The Architect’s Apprentice by Elif Shafak
London / New York. Viking. 2014 / 2015. ISBN 9780241004920 / 978052542971
The best historical novels impose familiar tensions upon unfamiliar locales and eras, making place and time come alive with accurate details and bold imagination. Elif Shafak excels in this alchemy with her latest novel, The Architect’s Apprentice, which explores how living a duplicitous life has profound effects on both the deceiver and the deceived.
The Architect’s Apprentice takes place in and around the sixteenth-century court of the Turkish sultanate, and the writing is rich with the magical, sensory world of Istanbul court life, where sport is made of acquiring the rarest and most extravagant items from East and West. Among these acquisitions are exotic animals for the sultan’s menagerie, the latest of which is Chota, a white elephant attended by Jahan, the novel’s protagonist who also serves as one of four apprentices to the chief royal architect.
Like slowly smoldering incense, the influence of the Thousand and One Nights infuses this novel. Jahan, like Scheherazade, sustains the attentions of his beloved by regaling her with exotic tales that keep her returning for more. And sprinkled throughout the novel are side stories of murder, hubris, love, and avarice replete with colorful characters from far-flung parts of the globe, any number of which would be at home within the pages of the Nights.

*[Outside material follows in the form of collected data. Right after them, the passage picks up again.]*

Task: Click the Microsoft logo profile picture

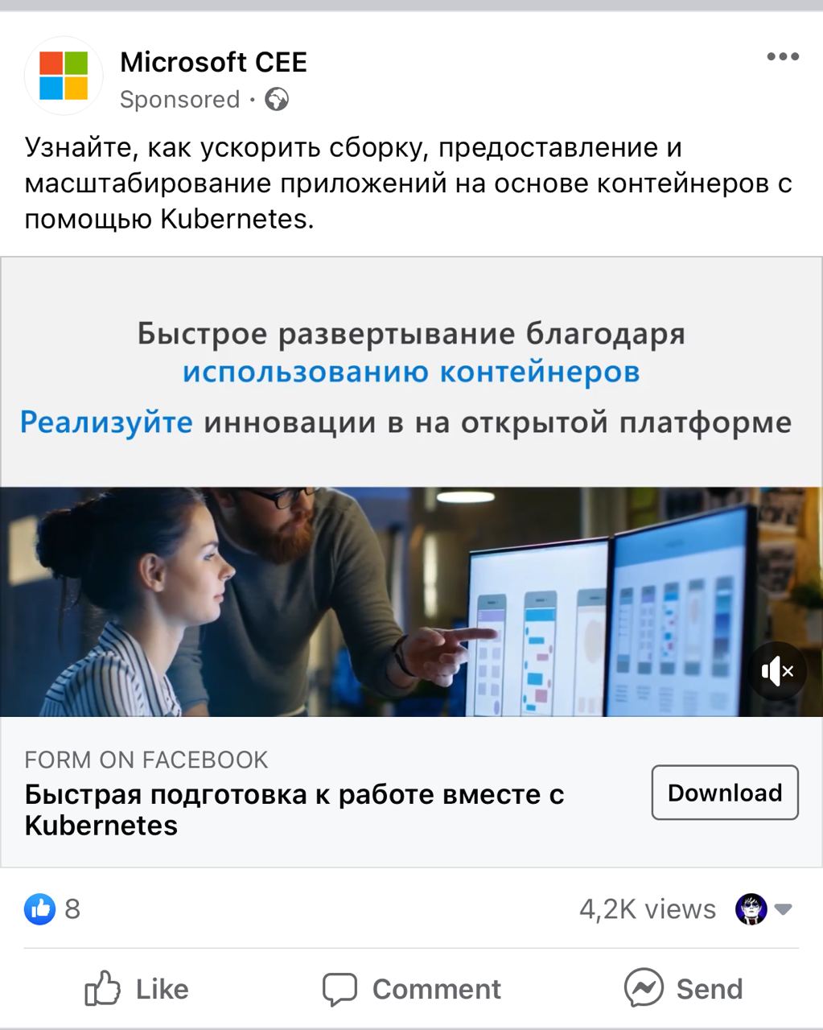Action: tap(64, 76)
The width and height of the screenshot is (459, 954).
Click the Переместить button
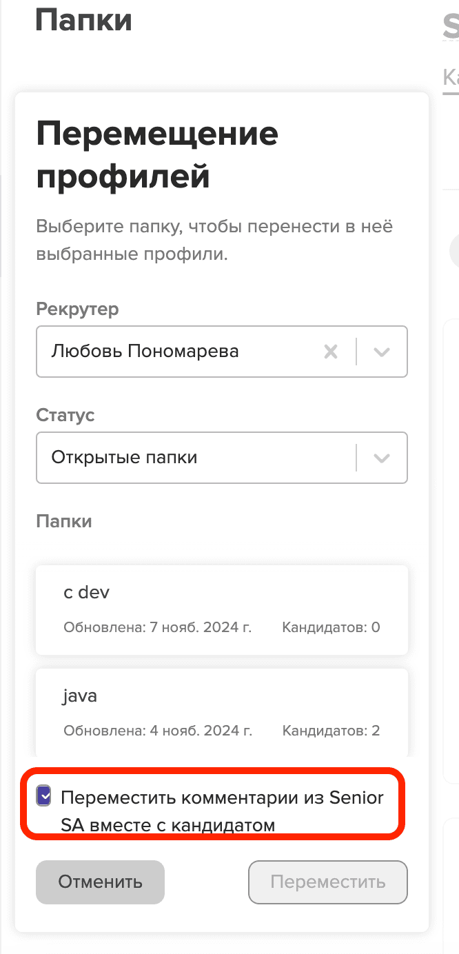click(x=327, y=882)
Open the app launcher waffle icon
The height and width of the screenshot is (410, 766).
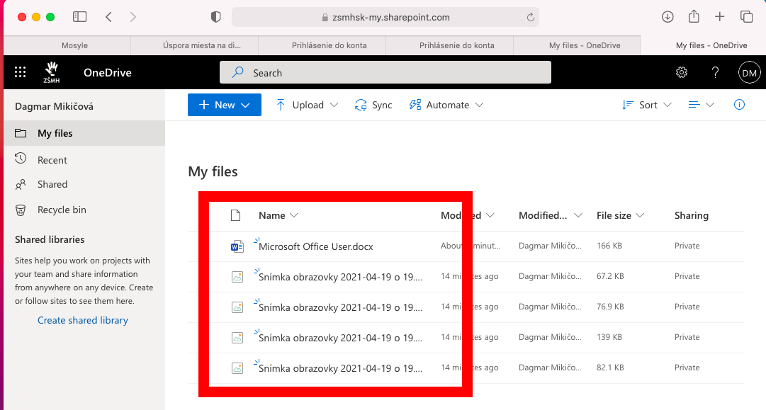point(21,72)
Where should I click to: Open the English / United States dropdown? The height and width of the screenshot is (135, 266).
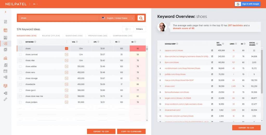point(118,18)
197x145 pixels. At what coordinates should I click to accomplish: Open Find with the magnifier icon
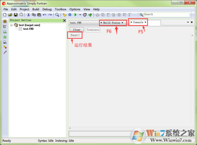pos(57,15)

As with other of her more recent works, Shafak wrote The Architect’s Apprentice in English rather than Turkish, and the writing is stylish and charming, such as this description of Jahan’s first impression of Istanbul: “Denying herself at every step, changing disposition in each quarter, caring and callous at once, Istanbul gave generously and, with the same breath, recalled her gift. A city so vast she expanded left and right, and up towards the firmament, striving to ascend, desiring more, never satisfied.” Shafak’s language flows with an enjoyable and elegant confidence disturbed only by a noticeable overuse of opposites and lists, which after a time can leave the impression that there is no observation or feeling that also does not contain its contradiction; no item that exists in isolation.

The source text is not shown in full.